The data shows a particular slowdown in the market for properties in Zones 1 and 2, with eMoov.co.uk’s CEO Russell Quirk saying the prime end of the market has “been devastated”.
He said: “For a while now certain areas have seemed impervious to changes in the property market elsewhere in the country. However it is apparent that this is no longer the case as the capital has been brought to its knees.”
But whilst estate agents in some of the worst-hit areas have seen a slow down in the number of prime properties going to new owners since 2014, they remain positive that demand will pick up after a period of uncertainty surrounding a potential ‘Mansion Tax’ should Labour win May’s general election.

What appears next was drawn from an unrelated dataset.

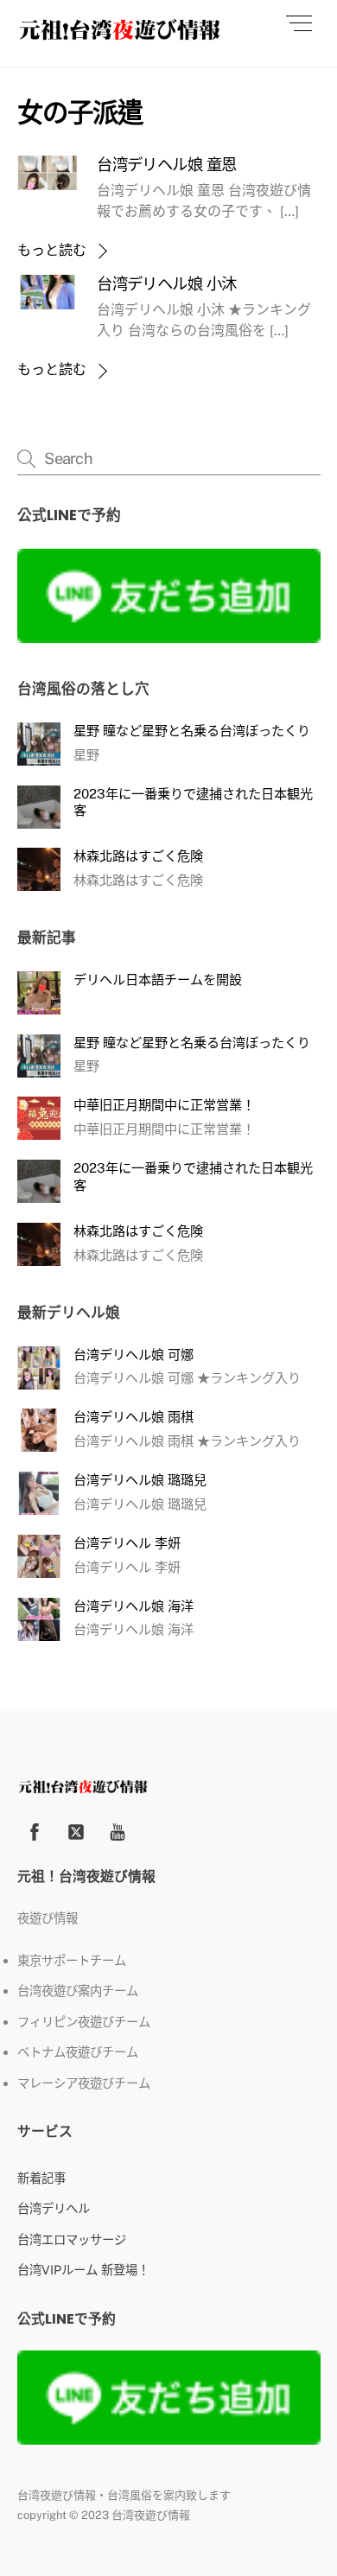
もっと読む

Philip Green, director of Goldschmidt and Howland Estate Agents in Hampstead said: “With a general election expected in May, many people at this end of the market from £2m to over £20m are wary of buying turkeys before christmas. While there has been a slowdown in purchases there has been an increase in the rental market for these properties with people waiting with a view to see what happens.”
Increases to stamp duty announced in December have also had an impact on demand for prime properties, with Marc Schneiderman, director at Arlington Residential in St.John’s Wood confirming there has been an “atmosphere of unease” from buyers who now face paying stamp duty of £1.1 million on a home worth £10 million.
“Despite the fact that stock at this end of the market is limited, demand is entering negative space because people remain hesitant,” he said.